Slamcore has raised $32.0M across 5 funding rounds.
Slamcore has raised $32.0M in total across 5 funding rounds.
Slamcore is an embedded software company specializing in Spatial AI solutions, delivering real-time location, mapping, and perception via vision-based SLAM (Simultaneous Localization and Mapping) technology.[1][2][3][5] It builds an SDK and products like Slamcore Aware that fuse visual-inertial data with AI to enable robots, drones, material handling vehicles (e.g., forklifts), and autonomous machines to navigate dynamic environments precisely without heavy infrastructure.[1][4][5][6] Targeting industrial automation, robotics, and consumer devices, Slamcore solves challenges in positioning, object detection, and safety—such as tracking pedestrians and assets in warehouses—serving OEMs, factories, and robotics developers to boost efficiency, reduce risks, and enable redundancy in manual/autonomous operations.[1][4][5] With strong growth, including product launches in 2024 (Slamcore Aware) and 2025 (Slamcore Alert), over 100 companies onboarded by 2021, and nearly $25M raised by 2022, Slamcore demonstrates robust momentum in edge AI and RTLS (Real-Time Location Systems).[5]

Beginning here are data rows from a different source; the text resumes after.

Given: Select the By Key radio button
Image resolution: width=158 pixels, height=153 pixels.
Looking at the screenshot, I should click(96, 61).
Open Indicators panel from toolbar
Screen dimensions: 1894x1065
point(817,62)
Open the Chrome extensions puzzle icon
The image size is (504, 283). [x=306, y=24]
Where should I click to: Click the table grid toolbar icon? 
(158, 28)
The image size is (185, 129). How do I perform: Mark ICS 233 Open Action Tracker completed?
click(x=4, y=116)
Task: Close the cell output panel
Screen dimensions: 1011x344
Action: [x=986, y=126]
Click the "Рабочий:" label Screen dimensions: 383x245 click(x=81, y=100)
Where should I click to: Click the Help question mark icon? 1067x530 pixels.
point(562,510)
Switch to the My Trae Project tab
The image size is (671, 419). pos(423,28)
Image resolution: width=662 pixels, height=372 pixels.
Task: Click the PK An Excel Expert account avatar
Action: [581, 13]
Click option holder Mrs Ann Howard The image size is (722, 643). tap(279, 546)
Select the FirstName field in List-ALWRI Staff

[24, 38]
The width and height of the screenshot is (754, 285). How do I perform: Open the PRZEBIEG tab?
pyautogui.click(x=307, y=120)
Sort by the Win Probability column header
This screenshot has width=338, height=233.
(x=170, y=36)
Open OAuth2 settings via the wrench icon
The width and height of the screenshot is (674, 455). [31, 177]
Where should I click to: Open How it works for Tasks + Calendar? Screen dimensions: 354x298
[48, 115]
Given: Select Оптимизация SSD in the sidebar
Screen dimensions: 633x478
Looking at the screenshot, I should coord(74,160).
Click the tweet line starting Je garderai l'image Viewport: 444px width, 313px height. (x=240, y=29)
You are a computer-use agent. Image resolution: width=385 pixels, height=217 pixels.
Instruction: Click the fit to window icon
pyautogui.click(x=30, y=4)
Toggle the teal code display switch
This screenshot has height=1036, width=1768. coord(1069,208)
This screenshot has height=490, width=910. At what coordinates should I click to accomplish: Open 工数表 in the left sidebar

Slamcore originated as a spin-out from Imperial College London in 2017, founded in 2016 by SLAM research leaders including Professor Andrew Davison, Dr. Stefan Leutenegger, Dr. Jacek Zienkiewicz, and Owen Nicholson (current CEO), whose work has garnered over 30,000 citations.[2][3][5] The idea emerged from their pioneering academic research in robotic vision and multi-sensor fusion, aiming to commercialize on-device spatial intelligence for real-world robotics.[2][3] Early traction included a first-generation developer kit in 2018 with 20+ employees, a $12M seed round in 2020 (backers: Amadeus Capital, Toyota Ventures, Octopus Ventures), SDK launch and 100+ onboarded companies in 2021 (plus Top Startup award from Edge AI and Vision Alliance), and a Series A pushing total funding to nearly $25M in 2022.[5] Pivotal moments: 2024 launch of Slamcore Aware for industrial material handling and 2025's Slamcore Alert for pedestrian safety alerts.[1][5]
Slamcore rides the edge AI and autonomous robotics wave, enabling spatially aware machines amid surging demand for warehouse automation, Industry 4.0, and RTLS in dynamic factories—where GPS fails and legacy systems falter.[1][4] Timing aligns with post-2020 robotics boom, fueled by labor shortages, e-commerce growth, and AI hardware advances (e.g., Arm partnerships), making vision-SLAM viable on cost-sensitive embedded devices.[3] Market forces like rising forklift accidents and efficiency mandates favor its retrofit model, which adds redundancy/safety without overhauls.[1][4] By democratizing SLAM from Imperial research, Slamcore influences the ecosystem via OEM integrations, lowering barriers for consumer/industrial autonomy and accelerating "spatially intelligent" products in drones, vehicles, and AMRs.[2][3][5]
Slamcore is poised to expand Slamcore Aware/Alert into broader RTLS ecosystems, targeting more vehicle classes, multi-site deployments, and integrations with IoT/5G partners amid 2026's projected automation surge.[1][4][5] Trends like generative AI-enhanced perception and hybrid human-robot warehouses will amplify its edge, potentially driving Series B funding and global OEM deals. Its influence may evolve from niche enabler to standard for vision-based autonomy, transforming material handling into proactive, insight-driven operations—unlocking the full potential of spatial intelligence that began in Imperial labs.[2][5][6]
Slamcore has raised $32.0M across 5 funding rounds. Most recently, it raised $16.0M Series A in May 2022.
Slamcore has raised $32.0M in total across 5 funding rounds.
Slamcore's investors include KUNI KAWASE, Lisa Chai, Amadeus Capital Partners, AYANA Capital LLC, Balderton Capital, Kindred Capital VC, R42 Group, Adrien Cohen, Jonathan Milner, Global Brain, MMC Ventures, Octopus Ventures.